The blizzard warning for much of coastal Maine begins Friday afternoon and continues until late Saturday afternoon. The forecast calls for reduced visibility and gusts of up to 45 mph, with snow accumulations reaching 18 to 24 inches deep in parts of the state.
Cempa says the height of the storm will be Friday night and early Saturday, with snow falling at a rate of 2 inches per hour.
“We’re at the point where all the models are doing the same thing, and they’re all giving us a big snow event,” said Tom Hawley, a National Weather Service meteorologist in the agency’s Gray office. “While there’s still a chance it could bob or weave one way or the other and give us a different forecast, I’d say there’s less than a 20 percent chance of that happening.”
That means expectations of more than a foot of snowfall and wind gusts as great as 65 mph during an approximately 24-hour period become a greater certainty the closer the nor’easter comes.
“It still looks like snow starting in Portland before noon tomorrow, getting heavy tomorrow night and ending about noon on Saturday,” Hawley said. “It still looks like about a foot of snow in Portland, maybe more, and quite windy, so a lot of blowing and drifting.”
High temperatures Friday are forecast to be in the low- to mid-20s, he said, with overnight temperatures dipping to about 15 degrees. Saturday will be a bit colder, with highs reaching 20, Hawley said. Friday winds are expected to reach 20 mph, picking up to between 25 and 35 mph overnight and into Saturday, with gusts in coastal areas forecast to whip through at speeds of 65 mph.

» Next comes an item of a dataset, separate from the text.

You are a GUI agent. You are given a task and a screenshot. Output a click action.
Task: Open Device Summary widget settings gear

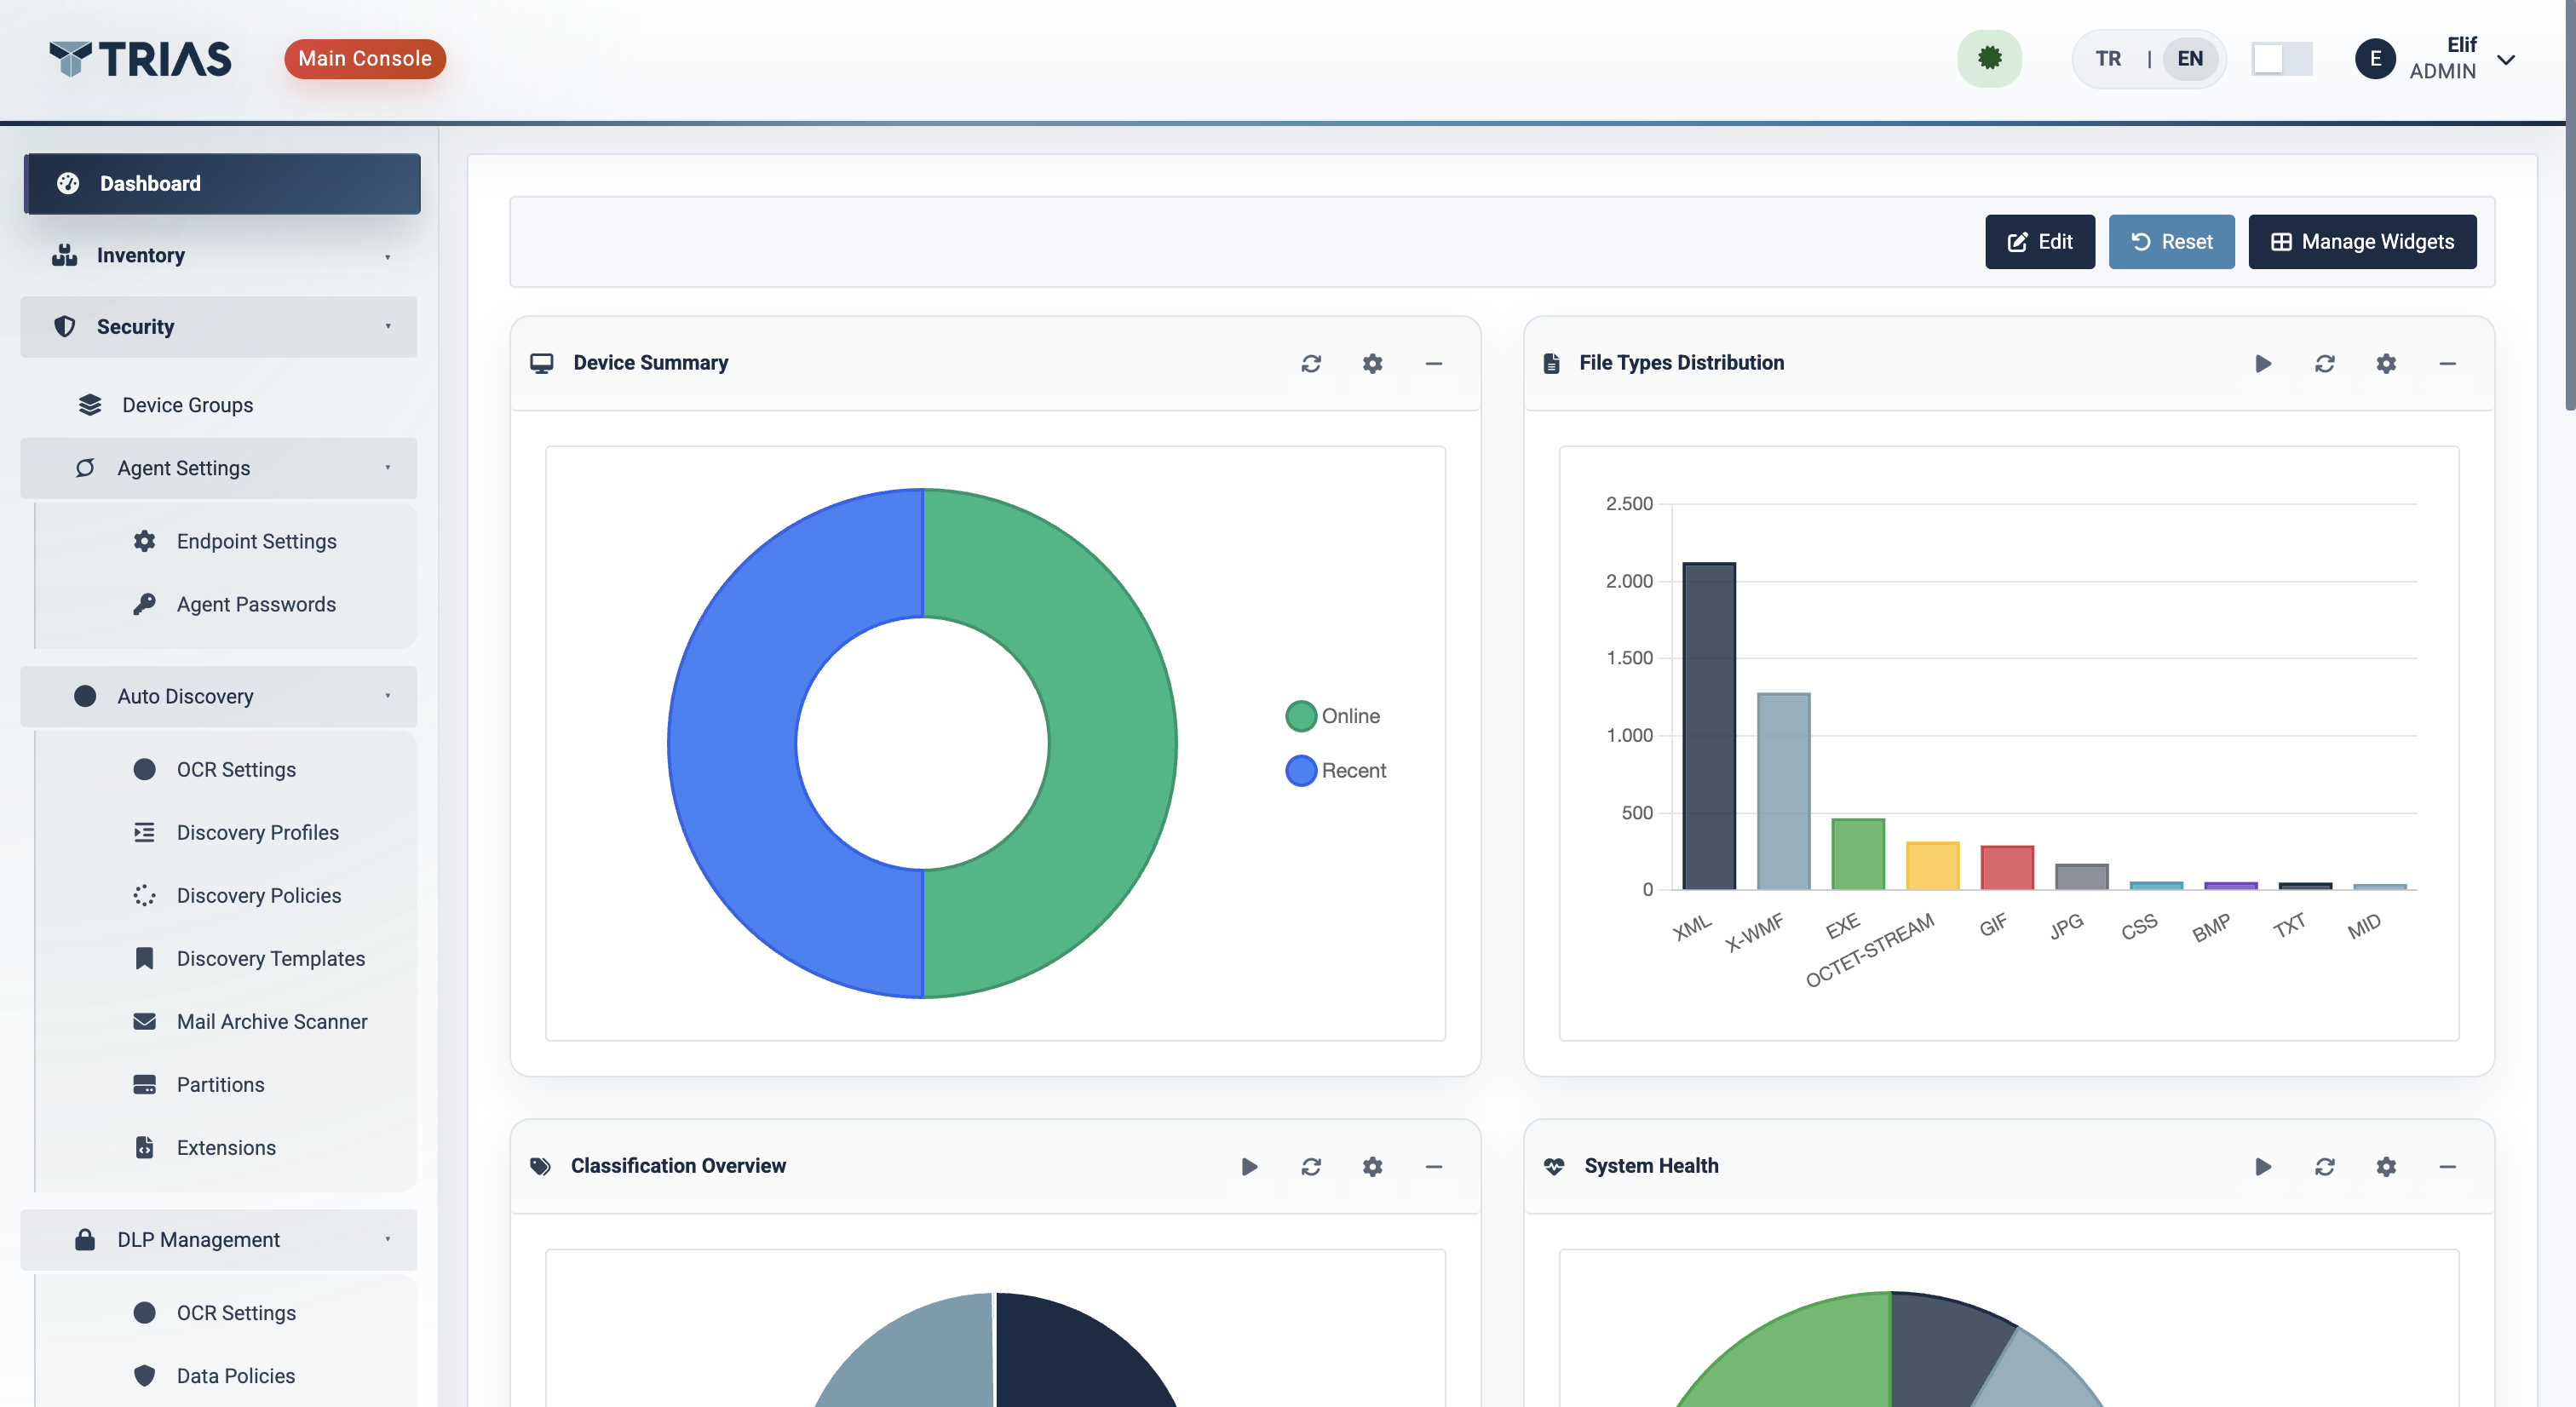pyautogui.click(x=1372, y=363)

Alex Sosnowski, expert senior meteorologist with AccuWeather.com, wrote in a Thursday post that Portland will be among the hardest-hit areas in New England, with dry air feeding in from the north, potentially limiting the advance of the storm into the northernmost parts of Maine.
Nicole Clegg, spokeswoman for the city of Portland, said city officials are scheduled to meet Thursday afternoon “to plan for the next two days.”
“(We’re doing) a lot of equipment checks — snowplows, sidewalk tractors and also emergency vehicles so that we’re sure they can get through,” she said. “We will be loading salt and sand and positioning it in different areas of the city so that it’s available in satellite locations.”
Clegg added that the city is asking residents to give themselves extra travel time or avoid the roads completely during the peak of the storm.
Information from the Associated Press and Bangor Daily News was used in this report.